A roundup of some of the latest news in women, Toronto, and/or politics this week. What stories did you read this week? Tell us in the comments.
- On December 17th, the International Day to End Violence Against Sex Workers, a national coalition called on Premiere Wynne and the Ontario Attorney General not to enforce the new federal prostitution law, out of concern about the law’s ability to keep sex workers safe. Wynne has asked the Attorney General to examine the constitutionality of the new law, but in the meantime, Wynne has said that the law must be enforced in keeping with the province’s obligations under the Criminal Code.
- In an interview with Peter Mansbridge this week, Prime Minister Harper admitted that launching a national inquiry on Missing and Murdered Indigenous Women “isn’t really high on [his] radar”. Harper went on to claim that “action” is better than more studies, despite the fact that Aboriginal leaders themselves have been calling for an inquiry for months. However, Health Minister Rona Ambrose said this week that she hopes she’ll be able to join a roundtable on violence against Aboriginal women which will happen in Ottawa in February.
- A Facebook group created by Dalhousie University Dentistry students has since been removed from the site because of the violent misogynist discussions its members had about their female peers. The President of Dalhousie has since delayed the students’ exams and announced that the students will be entering into a restorative justice process.

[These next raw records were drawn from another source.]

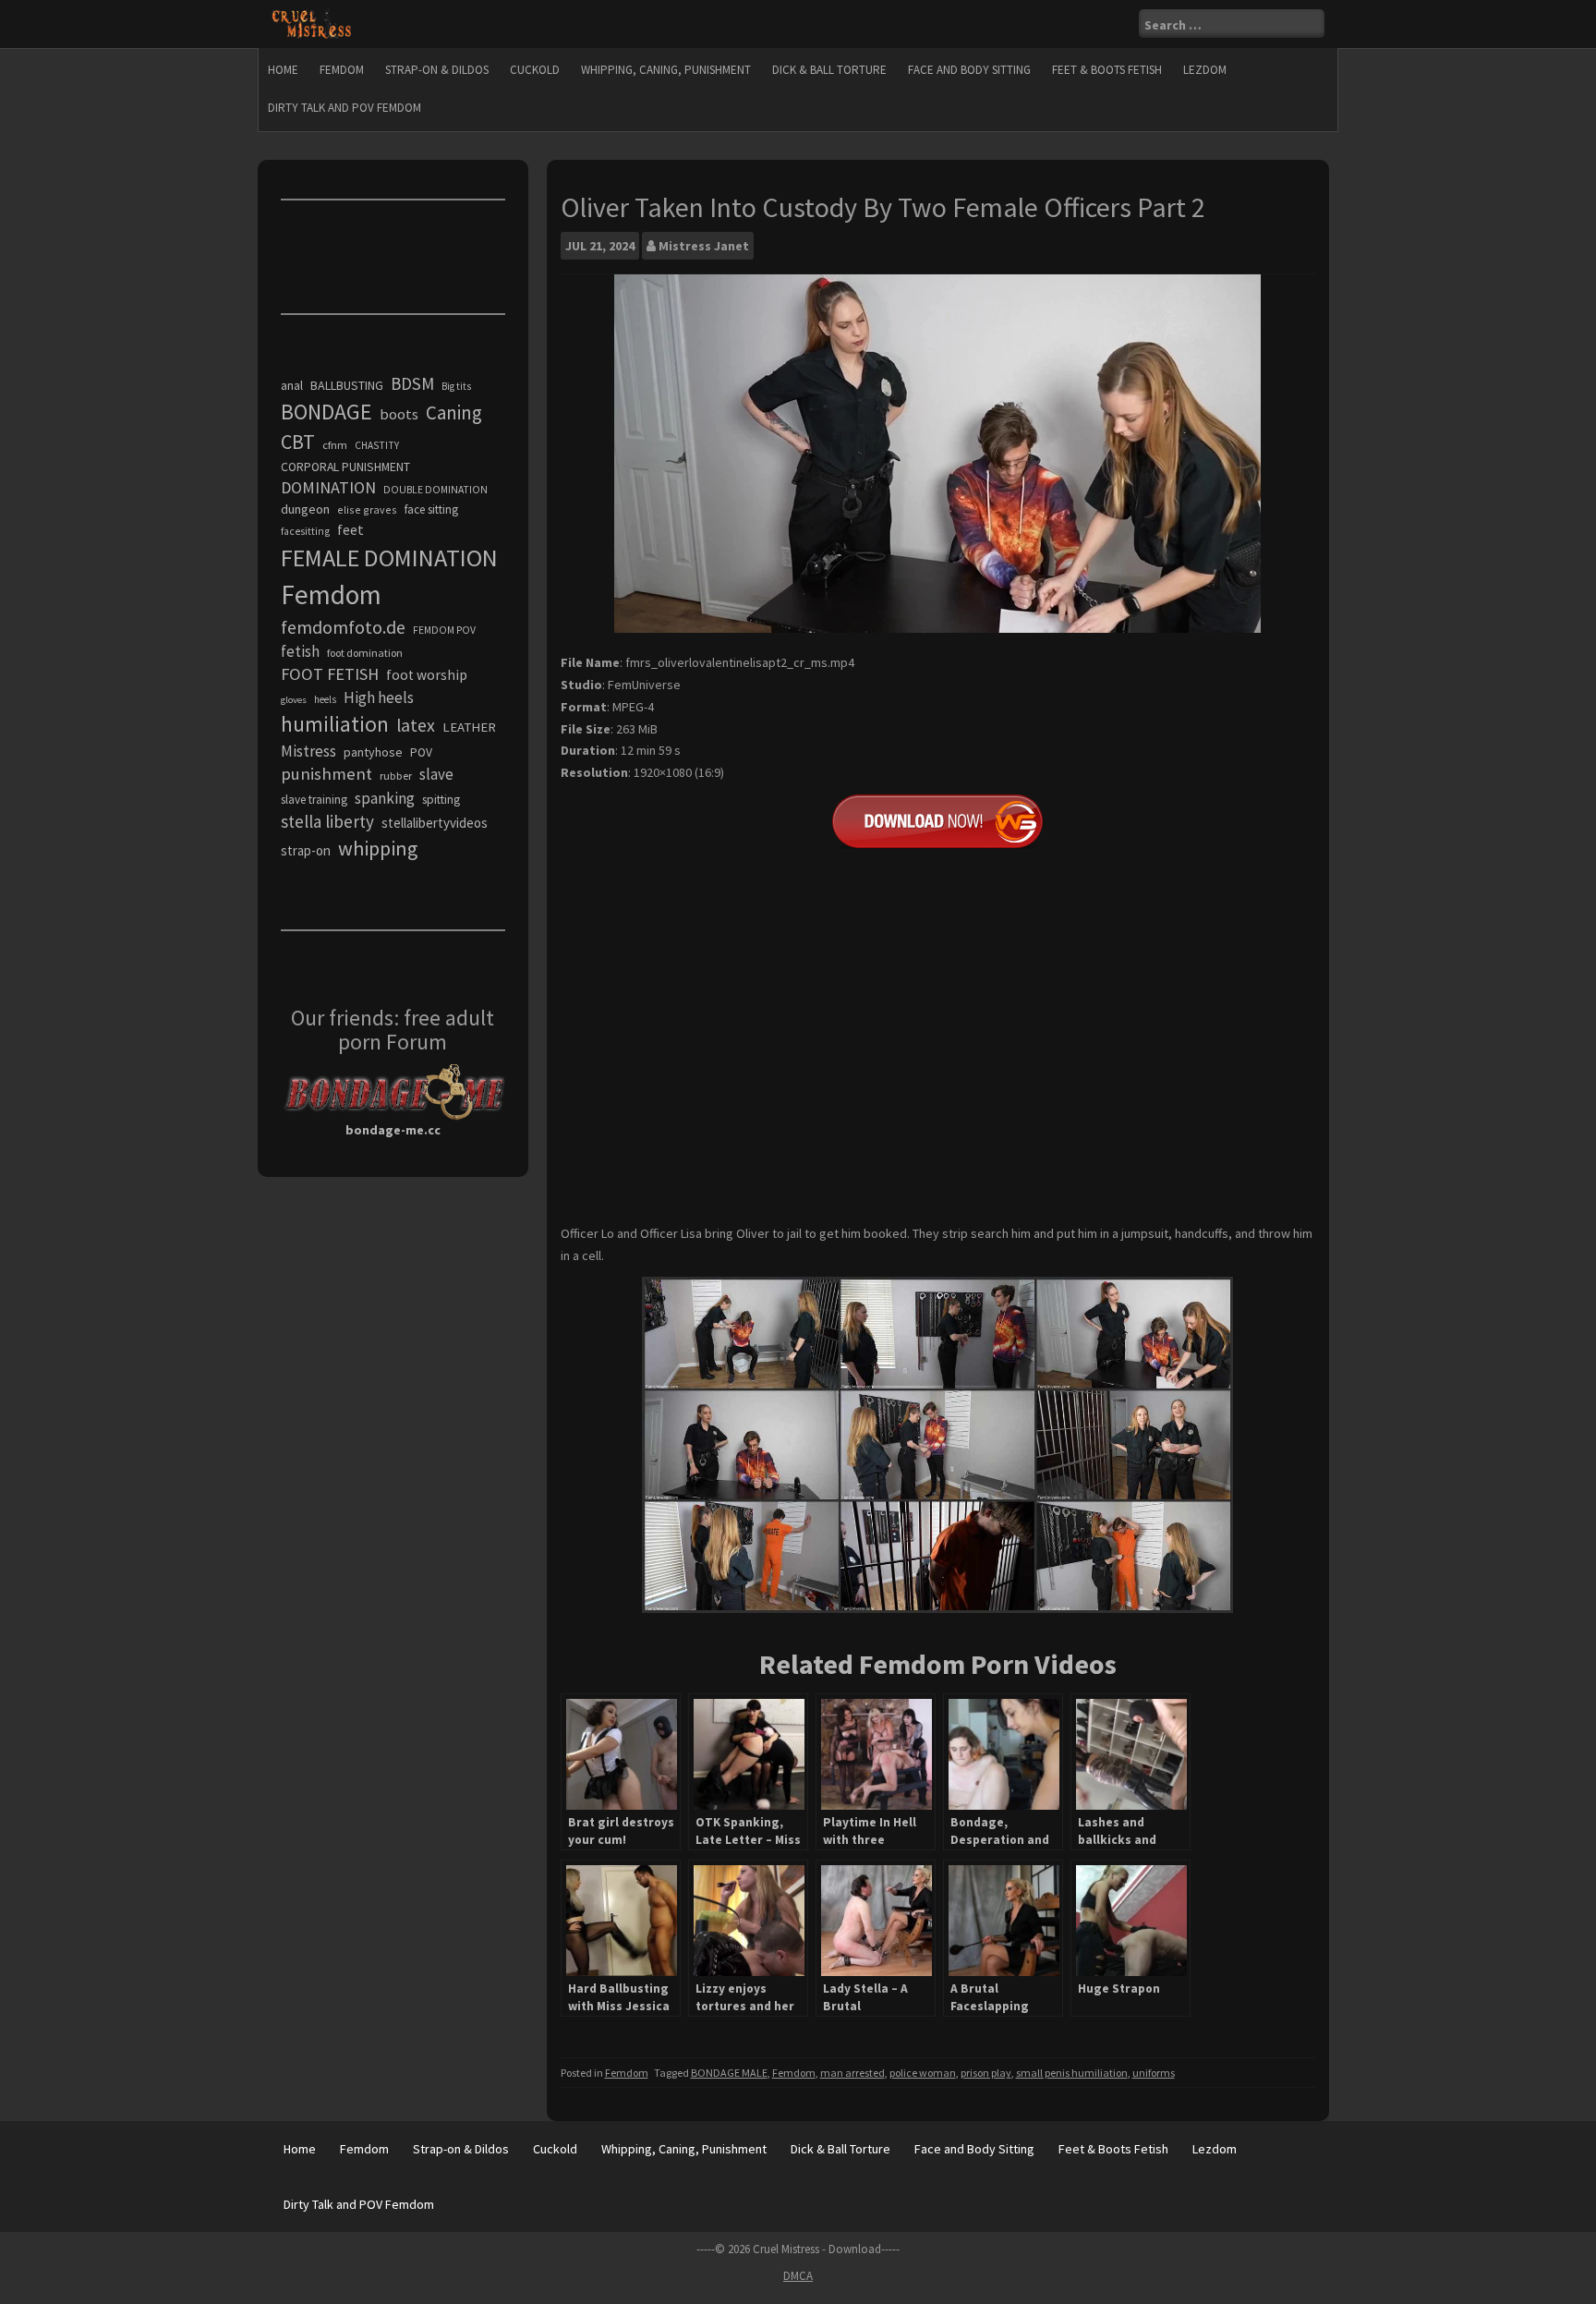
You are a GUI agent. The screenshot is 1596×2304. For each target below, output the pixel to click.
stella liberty (327, 821)
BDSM (412, 383)
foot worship (426, 675)
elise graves (367, 509)
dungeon (305, 509)
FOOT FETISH (330, 674)
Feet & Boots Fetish (1107, 70)
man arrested (852, 2073)
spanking (385, 798)
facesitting (305, 531)
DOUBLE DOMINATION (435, 489)
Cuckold (535, 70)
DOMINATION (328, 487)
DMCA (798, 2276)
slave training (314, 799)
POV (421, 752)
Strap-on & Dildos (437, 70)
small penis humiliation (1072, 2073)
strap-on (306, 850)
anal (292, 385)
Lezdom (1205, 70)
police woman (922, 2073)
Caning (454, 412)
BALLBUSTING (346, 385)
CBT (298, 442)
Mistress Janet (704, 245)
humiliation (335, 723)
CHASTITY (377, 445)
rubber (396, 775)
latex (415, 725)
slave (436, 774)
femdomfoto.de (343, 627)
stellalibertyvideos (434, 822)
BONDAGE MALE (729, 2073)
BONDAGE (326, 411)
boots (399, 414)
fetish (300, 651)
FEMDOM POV (444, 630)
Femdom (342, 70)
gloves (294, 700)
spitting (441, 799)
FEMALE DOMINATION (389, 557)
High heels (379, 697)
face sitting (431, 509)
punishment (326, 773)
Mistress (308, 751)
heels (325, 699)
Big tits (456, 386)
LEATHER (469, 727)
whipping (377, 848)
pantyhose (373, 752)
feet (350, 529)
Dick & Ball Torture (829, 70)
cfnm (334, 445)
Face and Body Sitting (969, 70)
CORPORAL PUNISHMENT (345, 467)
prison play (986, 2073)
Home (283, 70)
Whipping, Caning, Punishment (666, 70)
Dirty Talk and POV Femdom (344, 107)
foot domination (365, 653)
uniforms (1153, 2073)
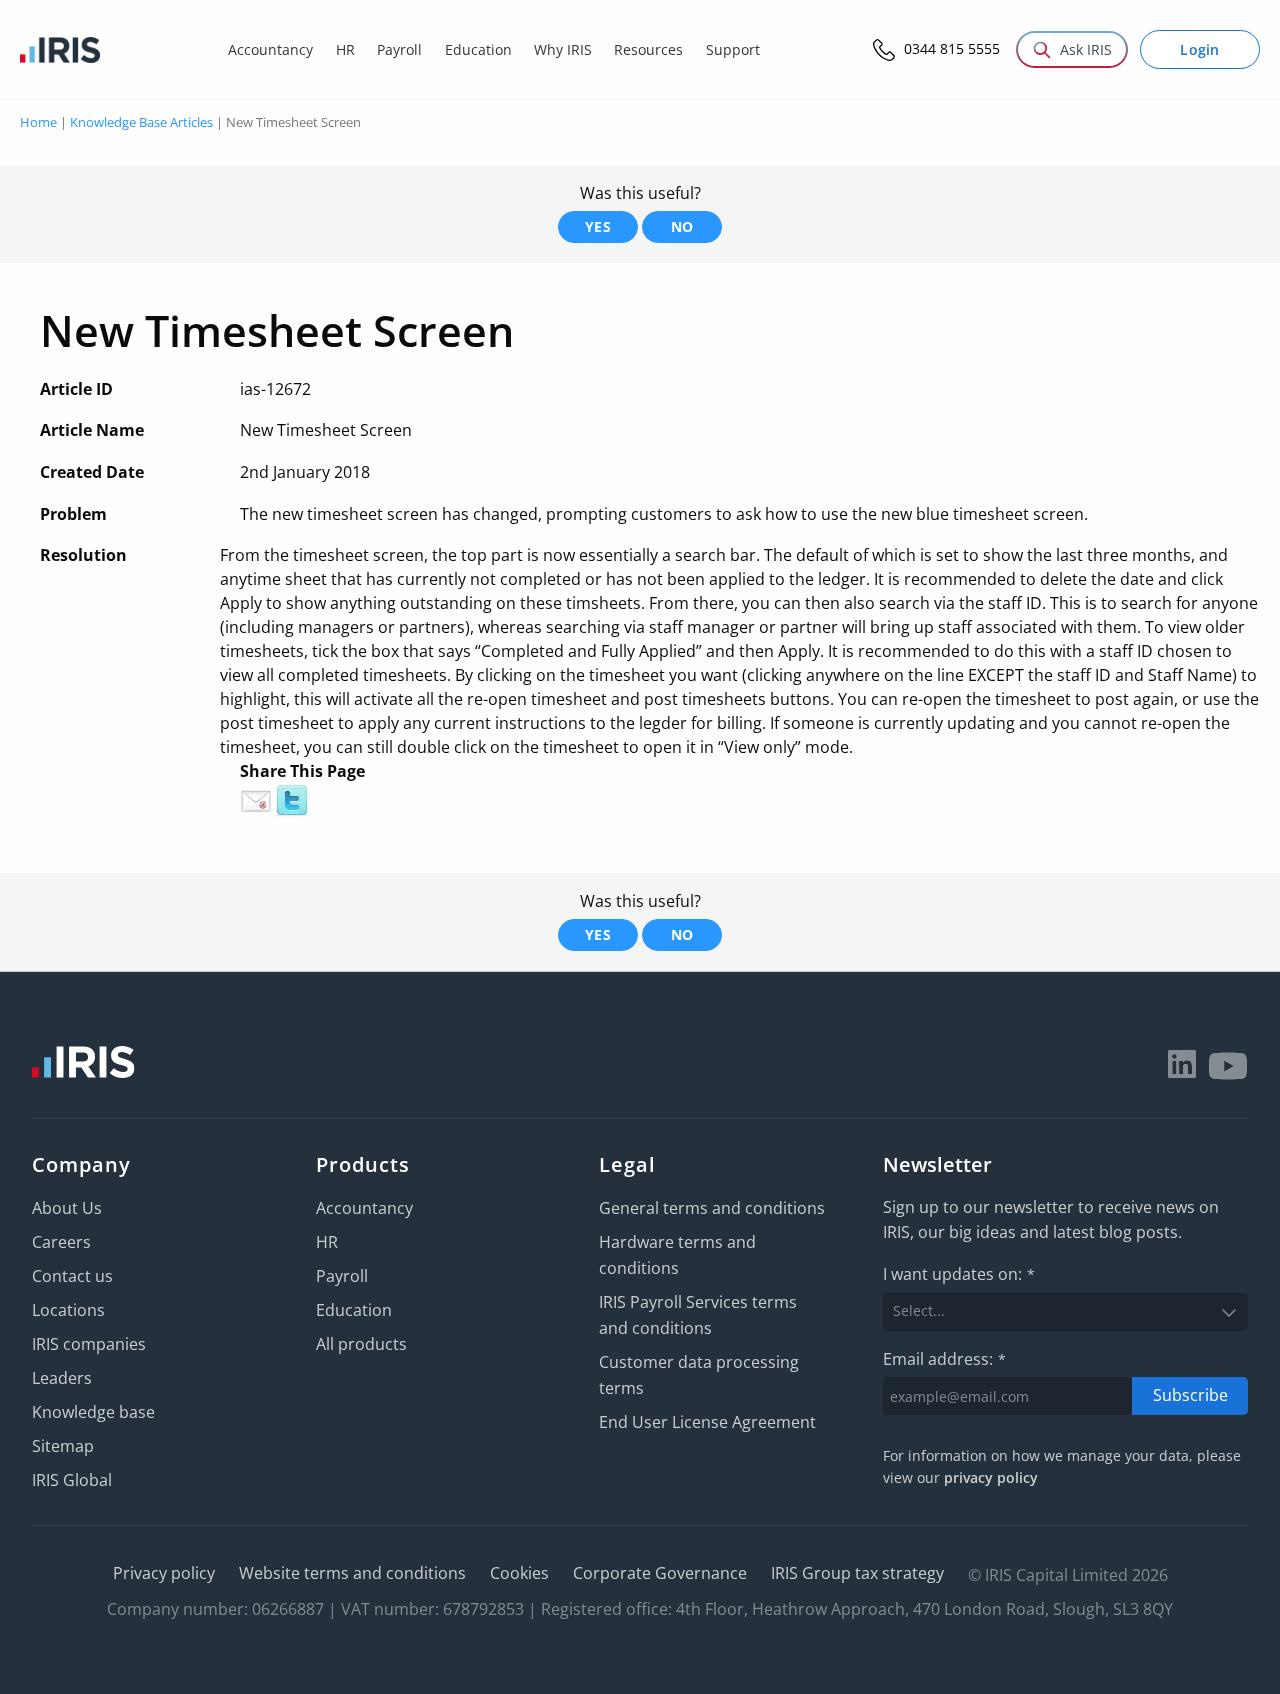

- The Toronto Police Service Board held a meeting a Monday to discuss a study on carding prepared by the Community Assessment of Police Practices. At the meeting, many experts criticized the practice and how it is disproportionately used to profile racialized Torontonians. The issue has been deferred to a subcommittee meeting in February.
- The Nova Scotia Attorney General announced this week that anyone who violates the publication ban in the Rehtaeh Parsons case will not be prosecuted unless her name is used in a derogatory way.
- A new study by the Broadbent Institute reveals that the wealth gap between the rich and the poor in Canada is much wider than Canadians believe.